Element and text position data:
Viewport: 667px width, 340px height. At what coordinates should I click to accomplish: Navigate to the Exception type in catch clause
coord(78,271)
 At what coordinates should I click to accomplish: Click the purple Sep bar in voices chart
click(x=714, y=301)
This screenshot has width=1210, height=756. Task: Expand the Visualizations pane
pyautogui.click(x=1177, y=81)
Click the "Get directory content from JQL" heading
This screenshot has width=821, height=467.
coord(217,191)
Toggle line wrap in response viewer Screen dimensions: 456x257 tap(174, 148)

--

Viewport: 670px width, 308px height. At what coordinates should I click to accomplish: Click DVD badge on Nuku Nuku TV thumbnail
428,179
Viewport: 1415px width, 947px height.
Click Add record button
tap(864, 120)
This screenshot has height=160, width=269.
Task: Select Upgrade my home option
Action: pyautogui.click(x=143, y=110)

• _Work required_
Extract the lines from the line with "This screenshot has width=1210, height=756." to the line with "Toggle line wrap", both included, and reproduce them without any change.

• _Task response_
This screenshot has width=1210, height=756. Task: Expand the Visualizations pane
pyautogui.click(x=1177, y=81)
Click the "Get directory content from JQL" heading
This screenshot has width=821, height=467.
coord(217,191)
Toggle line wrap in response viewer Screen dimensions: 456x257 tap(174, 148)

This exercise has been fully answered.